**What the exercise asks:** In the forum thread about resting a steak on a wooden cutting board, copy out the passage starting with "Only rule with" and going on through "board. Problem solved.".

**Document extract:**
——

Thu Mar 06, 2014 6:57 pm
After cooking a steak would I be in danger of doing anything negative to the board if I take the steak out of the pan to rest on the board? I would rest the steak on a rack which would be placed on the board. The board takes up a good portion of my counter so it would be much easier just doing it that way then working around the board. I guess my only concern would be juices seeping into the wood? That is what oiling is for right? To prevent that?
Thu Mar 06, 2014 8:42 pm
Oil helps, but doesn't completely prevent liquids of any type from getting into the wood. No problem though. Wood does not foster the growth of bacteria. It will allow absorb the moisture leaving the bacteria with nothing to live on essentially starving it. Some call wood antibacterial, but they are wrong. Not fostering growth and antibacterial are not the same.
Only rule with meat is to make sure you do all your other ingredients before the meat to avoid cross contamination. Otherwise clean like you normally would and you are good to go. Wood butcher blocks have been used for cutting meat for years and years without any issue. If you are really worried about it. Wipe your board with a little distilled vinegar, the acid in vinegar will kill any meat born bacteria. Just let it sit on the board for a bit so the acid can do it's thing(while you eat?), then wash your board. Be sure to oil more often as it tends to dry out the wood. Not really necessary, but if it gives you peace of mind go for it. As an aside and random fact of the day, apple cider vinegar was used as the primary battle field antiseptic during WWII
Thu Mar 06, 2014 9:15 pm
Just set your rack on a cookie sheet on your board. Problem solved.

——

**Information supplied:**
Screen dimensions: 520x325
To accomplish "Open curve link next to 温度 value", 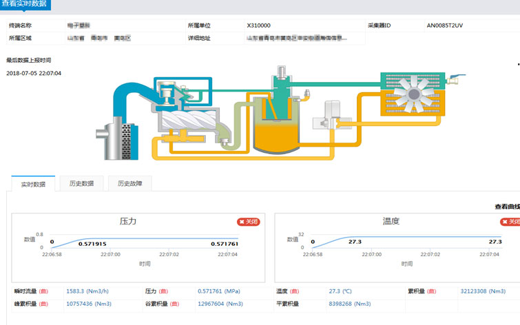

——

**Expected output:**
Only rule with meat is to make sure you do all your other ingredients before the meat to avoid cross contamination. Otherwise clean like you normally would and you are good to go. Wood butcher blocks have been used for cutting meat for years and years without any issue. If you are really worried about it. Wipe your board with a little distilled vinegar, the acid in vinegar will kill any meat born bacteria. Just let it sit on the board for a bit so the acid can do it's thing(while you eat?), then wash your board. Be sure to oil more often as it tends to dry out the wood. Not really necessary, but if it gives you peace of mind go for it. As an aside and random fact of the day, apple cider vinegar was used as the primary battle field antiseptic during WWII
Thu Mar 06, 2014 9:15 pm
Just set your rack on a cookie sheet on your board. Problem solved.